• TASK DIRECTIONS: All of the data below is to be returned unaltered.
[RECORDS TO USE Boundary: Start]
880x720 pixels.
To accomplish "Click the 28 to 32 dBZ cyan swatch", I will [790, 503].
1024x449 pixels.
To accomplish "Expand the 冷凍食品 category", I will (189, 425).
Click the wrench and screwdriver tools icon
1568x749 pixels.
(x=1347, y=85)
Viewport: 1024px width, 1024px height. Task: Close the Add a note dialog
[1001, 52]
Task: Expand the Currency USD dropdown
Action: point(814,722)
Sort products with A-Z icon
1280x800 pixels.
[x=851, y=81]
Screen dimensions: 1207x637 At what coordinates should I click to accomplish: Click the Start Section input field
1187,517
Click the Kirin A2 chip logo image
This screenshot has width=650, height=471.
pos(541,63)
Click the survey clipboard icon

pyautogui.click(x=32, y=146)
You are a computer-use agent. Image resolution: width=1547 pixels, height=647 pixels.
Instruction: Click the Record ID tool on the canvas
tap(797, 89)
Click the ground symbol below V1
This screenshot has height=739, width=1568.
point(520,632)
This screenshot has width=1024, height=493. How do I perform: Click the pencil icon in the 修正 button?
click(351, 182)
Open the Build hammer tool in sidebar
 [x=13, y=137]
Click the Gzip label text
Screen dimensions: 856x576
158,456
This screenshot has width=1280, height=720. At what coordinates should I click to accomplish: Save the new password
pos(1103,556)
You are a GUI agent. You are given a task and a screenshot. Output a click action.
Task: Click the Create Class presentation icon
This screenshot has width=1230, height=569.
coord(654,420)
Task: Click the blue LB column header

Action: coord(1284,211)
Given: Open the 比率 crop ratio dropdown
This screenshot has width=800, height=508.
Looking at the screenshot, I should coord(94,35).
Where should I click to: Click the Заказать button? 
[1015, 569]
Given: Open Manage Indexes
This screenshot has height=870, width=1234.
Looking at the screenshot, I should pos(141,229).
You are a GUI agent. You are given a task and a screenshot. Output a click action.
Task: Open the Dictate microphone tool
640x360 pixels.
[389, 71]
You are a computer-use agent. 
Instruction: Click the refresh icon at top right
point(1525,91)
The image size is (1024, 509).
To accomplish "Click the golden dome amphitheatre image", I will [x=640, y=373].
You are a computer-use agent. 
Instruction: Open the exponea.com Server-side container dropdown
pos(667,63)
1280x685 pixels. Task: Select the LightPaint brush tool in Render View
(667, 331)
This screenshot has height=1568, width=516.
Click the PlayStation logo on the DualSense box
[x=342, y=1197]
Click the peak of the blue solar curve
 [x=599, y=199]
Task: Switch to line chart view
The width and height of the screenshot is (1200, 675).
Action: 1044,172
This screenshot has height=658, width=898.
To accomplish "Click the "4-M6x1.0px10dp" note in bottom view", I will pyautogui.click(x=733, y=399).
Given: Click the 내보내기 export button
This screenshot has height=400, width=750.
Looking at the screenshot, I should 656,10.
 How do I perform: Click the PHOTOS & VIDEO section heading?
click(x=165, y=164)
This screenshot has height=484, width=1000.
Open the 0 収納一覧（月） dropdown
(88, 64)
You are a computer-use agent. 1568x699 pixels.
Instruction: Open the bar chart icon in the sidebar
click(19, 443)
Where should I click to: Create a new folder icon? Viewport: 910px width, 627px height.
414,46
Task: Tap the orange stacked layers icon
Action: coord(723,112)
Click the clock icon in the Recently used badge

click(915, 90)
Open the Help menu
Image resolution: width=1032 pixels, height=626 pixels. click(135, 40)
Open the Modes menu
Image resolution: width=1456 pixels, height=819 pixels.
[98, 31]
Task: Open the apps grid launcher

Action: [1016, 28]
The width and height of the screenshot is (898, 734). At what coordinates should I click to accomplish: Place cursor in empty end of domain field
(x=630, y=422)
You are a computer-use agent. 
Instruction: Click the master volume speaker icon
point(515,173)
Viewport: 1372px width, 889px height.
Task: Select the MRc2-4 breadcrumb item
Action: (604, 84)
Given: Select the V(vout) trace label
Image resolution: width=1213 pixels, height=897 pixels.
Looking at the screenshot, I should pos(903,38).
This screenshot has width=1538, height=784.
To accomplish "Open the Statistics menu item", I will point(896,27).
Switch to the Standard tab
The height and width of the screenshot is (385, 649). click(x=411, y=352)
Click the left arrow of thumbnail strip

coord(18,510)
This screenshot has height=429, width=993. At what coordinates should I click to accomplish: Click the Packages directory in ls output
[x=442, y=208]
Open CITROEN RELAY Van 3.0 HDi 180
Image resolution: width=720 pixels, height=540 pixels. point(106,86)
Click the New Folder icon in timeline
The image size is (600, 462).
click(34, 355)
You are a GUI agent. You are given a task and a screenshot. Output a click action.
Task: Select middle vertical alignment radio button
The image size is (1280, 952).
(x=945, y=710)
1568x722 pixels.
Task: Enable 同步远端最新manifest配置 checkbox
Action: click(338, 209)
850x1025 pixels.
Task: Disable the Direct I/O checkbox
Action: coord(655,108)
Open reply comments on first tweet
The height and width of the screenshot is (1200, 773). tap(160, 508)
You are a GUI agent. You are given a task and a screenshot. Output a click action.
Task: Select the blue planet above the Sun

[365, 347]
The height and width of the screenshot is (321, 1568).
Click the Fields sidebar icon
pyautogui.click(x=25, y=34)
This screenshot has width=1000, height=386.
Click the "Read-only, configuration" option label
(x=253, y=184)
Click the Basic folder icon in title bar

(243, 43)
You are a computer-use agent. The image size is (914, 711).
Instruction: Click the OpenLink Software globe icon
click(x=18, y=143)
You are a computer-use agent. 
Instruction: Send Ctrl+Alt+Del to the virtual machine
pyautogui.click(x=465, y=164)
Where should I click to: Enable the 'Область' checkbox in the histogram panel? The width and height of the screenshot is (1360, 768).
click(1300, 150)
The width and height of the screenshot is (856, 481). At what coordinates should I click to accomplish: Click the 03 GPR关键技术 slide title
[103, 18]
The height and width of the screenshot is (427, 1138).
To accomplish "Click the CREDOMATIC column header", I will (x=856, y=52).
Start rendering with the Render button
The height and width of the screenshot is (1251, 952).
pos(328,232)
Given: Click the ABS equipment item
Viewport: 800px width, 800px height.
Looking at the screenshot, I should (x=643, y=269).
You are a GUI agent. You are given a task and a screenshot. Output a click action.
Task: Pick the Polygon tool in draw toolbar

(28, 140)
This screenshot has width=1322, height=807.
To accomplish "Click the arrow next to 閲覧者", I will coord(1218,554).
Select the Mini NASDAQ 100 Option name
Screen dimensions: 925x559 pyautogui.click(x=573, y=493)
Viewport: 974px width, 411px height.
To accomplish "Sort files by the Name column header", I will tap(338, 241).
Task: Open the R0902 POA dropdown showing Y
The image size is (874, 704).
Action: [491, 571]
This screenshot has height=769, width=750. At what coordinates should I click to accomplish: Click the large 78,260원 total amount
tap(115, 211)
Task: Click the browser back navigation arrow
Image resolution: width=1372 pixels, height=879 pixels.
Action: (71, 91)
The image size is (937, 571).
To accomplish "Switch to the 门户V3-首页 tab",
[RECORDS TO USE Boundary: End]
• TASK RESULT:
880x720 pixels.
To accomplish "Click the 28 to 32 dBZ cyan swatch", I will [790, 503].
1024x449 pixels.
To accomplish "Expand the 冷凍食品 category", I will (189, 425).
Click the wrench and screwdriver tools icon
1568x749 pixels.
(x=1347, y=85)
Viewport: 1024px width, 1024px height. Task: Close the Add a note dialog
[1001, 52]
Task: Expand the Currency USD dropdown
Action: point(814,722)
Sort products with A-Z icon
1280x800 pixels.
[x=851, y=81]
Screen dimensions: 1207x637 At what coordinates should I click to accomplish: Click the Start Section input field
1187,517
Click the Kirin A2 chip logo image
This screenshot has width=650, height=471.
pos(541,63)
Click the survey clipboard icon

pyautogui.click(x=32, y=146)
You are a computer-use agent. Image resolution: width=1547 pixels, height=647 pixels.
Instruction: Click the Record ID tool on the canvas
tap(797, 89)
Click the ground symbol below V1
This screenshot has height=739, width=1568.
point(520,632)
This screenshot has width=1024, height=493. How do I perform: Click the pencil icon in the 修正 button?
click(351, 182)
Open the Build hammer tool in sidebar
 [x=13, y=137]
Click the Gzip label text
Screen dimensions: 856x576
158,456
This screenshot has width=1280, height=720. At what coordinates should I click to accomplish: Save the new password
pos(1103,556)
You are a GUI agent. You are given a task and a screenshot. Output a click action.
Task: Click the Create Class presentation icon
This screenshot has width=1230, height=569.
coord(654,420)
Task: Click the blue LB column header

Action: coord(1284,211)
Given: Open the 比率 crop ratio dropdown
This screenshot has width=800, height=508.
Looking at the screenshot, I should coord(94,35).
Where should I click to: Click the Заказать button? 
[1015, 569]
Given: Open Manage Indexes
This screenshot has height=870, width=1234.
Looking at the screenshot, I should pos(141,229).
You are a GUI agent. You are given a task and a screenshot. Output a click action.
Task: Open the Dictate microphone tool
640x360 pixels.
[389, 71]
You are a computer-use agent. 
Instruction: Click the refresh icon at top right
point(1525,91)
The image size is (1024, 509).
To accomplish "Click the golden dome amphitheatre image", I will [x=640, y=373].
You are a computer-use agent. 
Instruction: Open the exponea.com Server-side container dropdown
pos(667,63)
1280x685 pixels. Task: Select the LightPaint brush tool in Render View
(667, 331)
This screenshot has height=1568, width=516.
Click the PlayStation logo on the DualSense box
[x=342, y=1197]
Click the peak of the blue solar curve
 [x=599, y=199]
Task: Switch to line chart view
The width and height of the screenshot is (1200, 675).
Action: 1044,172
This screenshot has height=658, width=898.
To accomplish "Click the "4-M6x1.0px10dp" note in bottom view", I will pyautogui.click(x=733, y=399).
Given: Click the 내보내기 export button
This screenshot has height=400, width=750.
Looking at the screenshot, I should 656,10.
 How do I perform: Click the PHOTOS & VIDEO section heading?
click(x=165, y=164)
This screenshot has height=484, width=1000.
Open the 0 収納一覧（月） dropdown
(88, 64)
You are a computer-use agent. 1568x699 pixels.
Instruction: Open the bar chart icon in the sidebar
click(19, 443)
Where should I click to: Create a new folder icon? Viewport: 910px width, 627px height.
414,46
Task: Tap the orange stacked layers icon
Action: coord(723,112)
Click the clock icon in the Recently used badge

click(915, 90)
Open the Help menu
Image resolution: width=1032 pixels, height=626 pixels. click(135, 40)
Open the Modes menu
Image resolution: width=1456 pixels, height=819 pixels.
[98, 31]
Task: Open the apps grid launcher

Action: [1016, 28]
The width and height of the screenshot is (898, 734). At what coordinates should I click to accomplish: Place cursor in empty end of domain field
(x=630, y=422)
You are a computer-use agent. 
Instruction: Click the master volume speaker icon
point(515,173)
Viewport: 1372px width, 889px height.
Task: Select the MRc2-4 breadcrumb item
Action: (604, 84)
Given: Select the V(vout) trace label
Image resolution: width=1213 pixels, height=897 pixels.
Looking at the screenshot, I should pos(903,38).
This screenshot has width=1538, height=784.
To accomplish "Open the Statistics menu item", I will point(896,27).
Switch to the Standard tab
The height and width of the screenshot is (385, 649). click(x=411, y=352)
Click the left arrow of thumbnail strip

coord(18,510)
This screenshot has height=429, width=993. At what coordinates should I click to accomplish: Click the Packages directory in ls output
[x=442, y=208]
Open CITROEN RELAY Van 3.0 HDi 180
Image resolution: width=720 pixels, height=540 pixels. point(106,86)
Click the New Folder icon in timeline
The image size is (600, 462).
click(34, 355)
You are a GUI agent. You are given a task and a screenshot. Output a click action.
Task: Select middle vertical alignment radio button
The image size is (1280, 952).
(x=945, y=710)
1568x722 pixels.
Task: Enable 同步远端最新manifest配置 checkbox
Action: click(338, 209)
850x1025 pixels.
Task: Disable the Direct I/O checkbox
Action: coord(655,108)
Open reply comments on first tweet
The height and width of the screenshot is (1200, 773). tap(160, 508)
You are a GUI agent. You are given a task and a screenshot. Output a click action.
Task: Select the blue planet above the Sun

[365, 347]
The height and width of the screenshot is (321, 1568).
Click the Fields sidebar icon
pyautogui.click(x=25, y=34)
This screenshot has width=1000, height=386.
Click the "Read-only, configuration" option label
(x=253, y=184)
Click the Basic folder icon in title bar

(243, 43)
You are a computer-use agent. The image size is (914, 711).
Instruction: Click the OpenLink Software globe icon
click(x=18, y=143)
You are a computer-use agent. 
Instruction: Send Ctrl+Alt+Del to the virtual machine
pyautogui.click(x=465, y=164)
Where should I click to: Enable the 'Область' checkbox in the histogram panel? The width and height of the screenshot is (1360, 768).
click(1300, 150)
The width and height of the screenshot is (856, 481). At what coordinates should I click to accomplish: Click the 03 GPR关键技术 slide title
[103, 18]
The height and width of the screenshot is (427, 1138).
To accomplish "Click the CREDOMATIC column header", I will (x=856, y=52).
Start rendering with the Render button
The height and width of the screenshot is (1251, 952).
pos(328,232)
Given: Click the ABS equipment item
Viewport: 800px width, 800px height.
Looking at the screenshot, I should (x=643, y=269).
You are a GUI agent. You are given a task and a screenshot. Output a click action.
Task: Pick the Polygon tool in draw toolbar

(28, 140)
This screenshot has width=1322, height=807.
To accomplish "Click the arrow next to 閲覧者", I will coord(1218,554).
Select the Mini NASDAQ 100 Option name
Screen dimensions: 925x559 pyautogui.click(x=573, y=493)
Viewport: 974px width, 411px height.
To accomplish "Sort files by the Name column header", I will tap(338, 241).
Task: Open the R0902 POA dropdown showing Y
The image size is (874, 704).
Action: [491, 571]
This screenshot has height=769, width=750. At what coordinates should I click to accomplish: Click the large 78,260원 total amount
tap(115, 211)
Task: Click the browser back navigation arrow
Image resolution: width=1372 pixels, height=879 pixels.
Action: (71, 91)
The image size is (937, 571).
To accomplish "Switch to the 门户V3-首页 tab",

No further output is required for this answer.